Le Pen ran in the second round of the 2017 election against Macron – Photo: Pascal Rossignol/Reuters via BBC

Third place in the vote, Jean-Luc Melenchon, from France The unshakable radical left – which has gained about 20%, according to opinion polls – did not appeal directly to its constituents to vote for Macron, but at the same time said that they “should not give a single vote to” Marine Le Pen.

Philippe Bhutto of the New Anti-Capitalist Party also styled himself as Mélenchon, stressing the need to give Le Pen a “no vote”.

In his speech after the release of the first-round forecast, in a place where hundreds of supporters gathered, Macron defended the idea of ​​a “great movement for unity and action”, which would bring together “different sensations”. (Policy).

Until recently, polls indicated that Macron would win the election by a good margin over his far-right rival. But his favouritism began to lose steam in mid-March.with expectations indicating a much smaller advantage for Macron over Le Pen in the second round, of only three or four percentage points, within the margin of error, unprecedented for a party of the radical right in the presidential election in France.

In 2017, Macron beat Le Pen by 32 points.

And a poll conducted by the Ifop institute, Sunday evening, after the results of the first round were announced, reinforces the idea that the dispute is still very fierce: Macron will win in the second round, scheduled for April 24, with 51% of the vote.
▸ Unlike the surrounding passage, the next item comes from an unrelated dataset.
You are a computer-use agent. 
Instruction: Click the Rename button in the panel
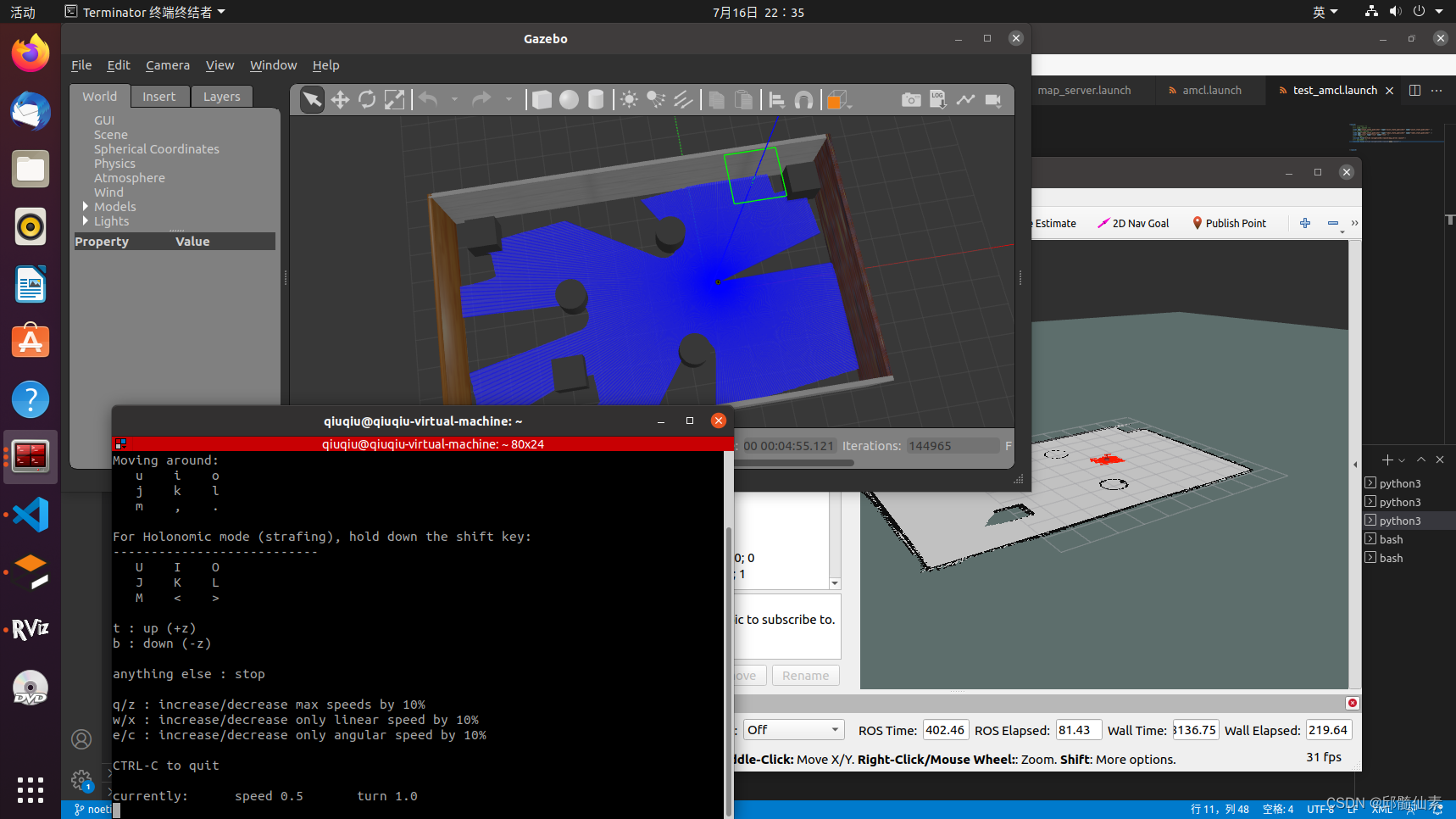pyautogui.click(x=804, y=675)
The vote, just two percentage points more than Le Pen, is within the margin of error.

“Even if Macron remains the favourite, he will not be a representative of the former National Front (Le Pen’s party, which changed its name to the National Rally) – be it Marine Le Penin 2017, or his father, Jean-Marie Le Pen, in 2002 (who reached the second round in a record abstaining vote) – benefited from such a positive composition in a second round”, writes Le Monde.
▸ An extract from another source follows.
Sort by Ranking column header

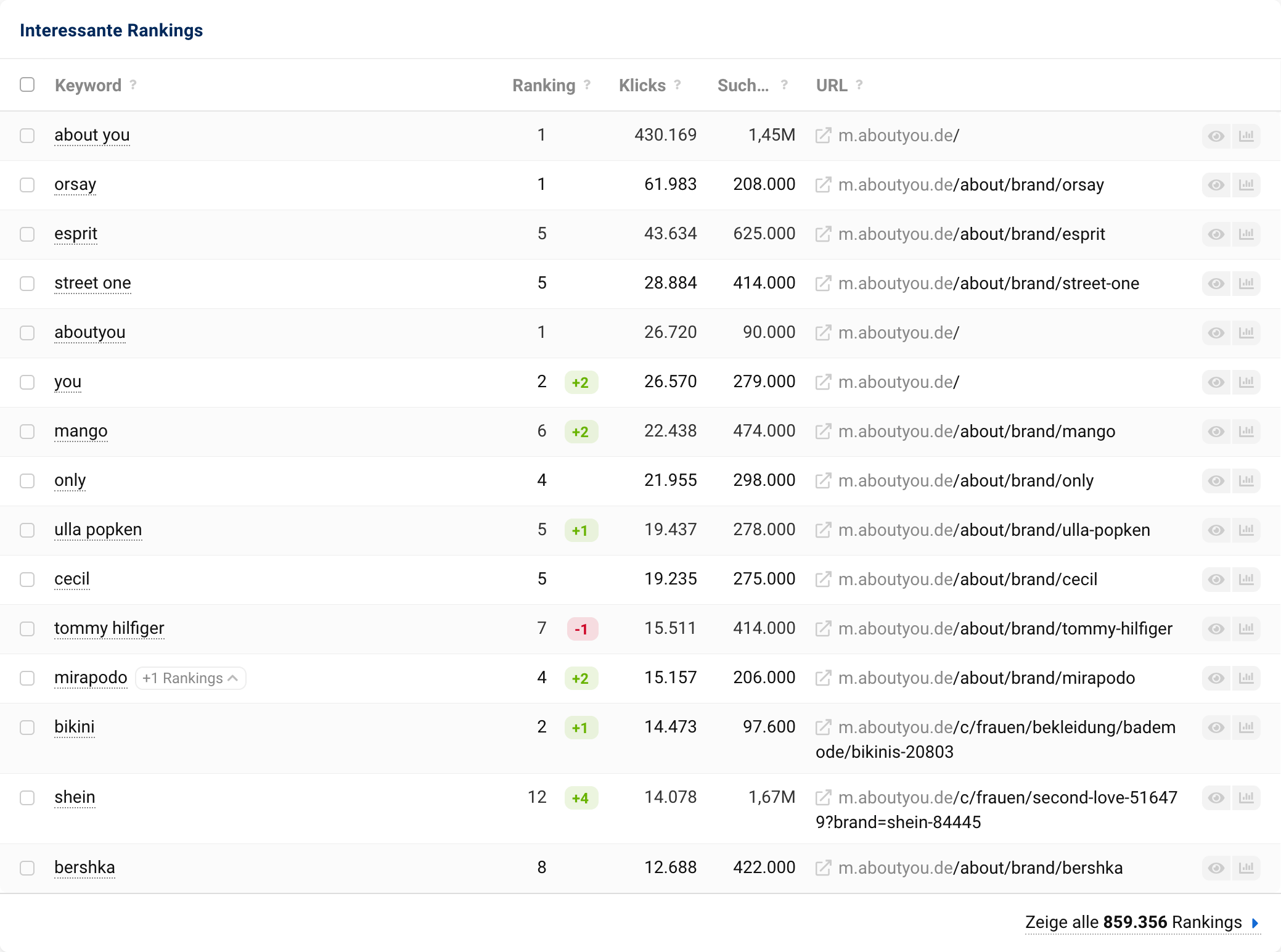(543, 85)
Marine Le Pen He managed to improve his score in the first round despite challenging extremist Eric Zemmour whose controversial statements have already earned him convictions in court for inciting racial and religious hatred.
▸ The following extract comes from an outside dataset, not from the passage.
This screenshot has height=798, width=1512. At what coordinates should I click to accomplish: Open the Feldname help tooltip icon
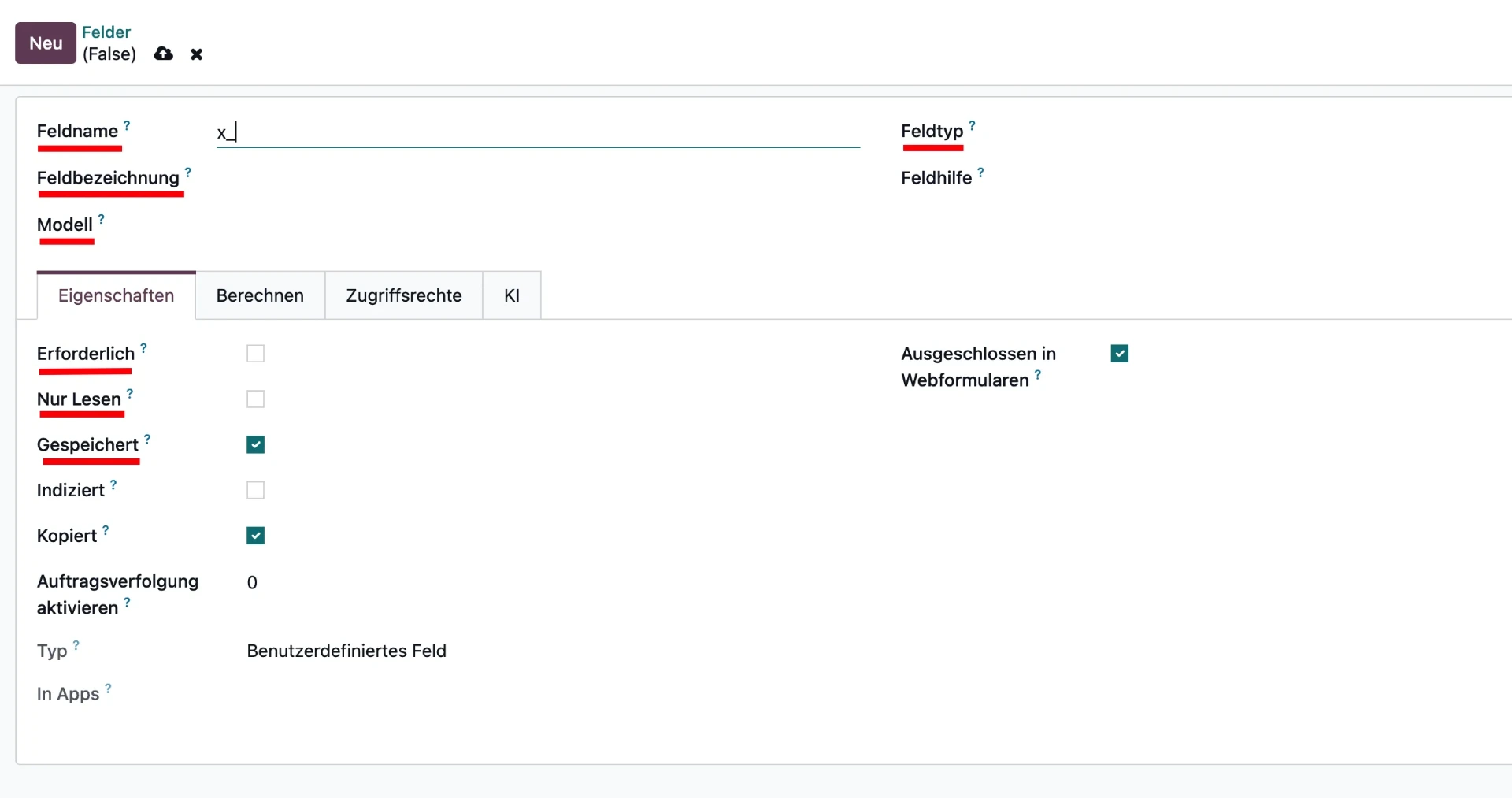click(x=125, y=124)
Zemmour won 7% of the vote, according to expectations, and announced his support for Le Pen in the second round.

An Ifop poll published on Sunday also indicates that 44% of Melenchon voters could abstain in the second round. Of those who will vote, a third will choose Macron and 23% will choose Le Pen.

Le Pen’s economic program is similar to that of Mélenchon of the radical left. In this campaign, the National Rally candidate left aside the issues of immigration, Islam and security, and her party’s historical projects, which are still extremist, and focused in her speeches on economic issues, especially measures related to purchasing power, the larger topic. Benefit. of the French today.

People walk past campaign posters drawn by Emmanuel Macron and Marine Le Pen (Photo: Gonzalo Fuentes/Reuters via BBC)

The far right achieved an unprecedented performance in the first round. By adding Le Pen’s votes, the radical Eric Zemmour, of Reconquista, who won 7%, and Nicolas Dupont-Aignan, who would have received less than 2%, according to estimates, the radical right won nearly a third of the vote.

The two traditional parties of the Right (Republicans) and the Left (Socialists, PS) that ruled France In recent decades, they have done poorly, never before, and are in danger of disappearing from the French political scene.

Above all PS: Candidate Anne Hidalgo received only 1.7% of the vote, according to expectations. In 2017, the Socialist Party actually received only 6.3% of the vote.

Had there not been a number of left-wing candidates, Mélenchon, who has made calls for a “helpful vote” in the field, would have qualified for the second round.

Valerie Pecres, of the Republican Party, garnered less than 5% of the vote, about 4.7%. In 2017, the right-wing Republican candidate came third in the first round with 20% of the vote.

“The utter failure of the Socialist Party and the Republicans leads them to marginalization. A new political landscape is emerging. There is a new distribution of political forces in France‘,” says political analyst Brice Tintorrier, director general of the Ipsos Institute.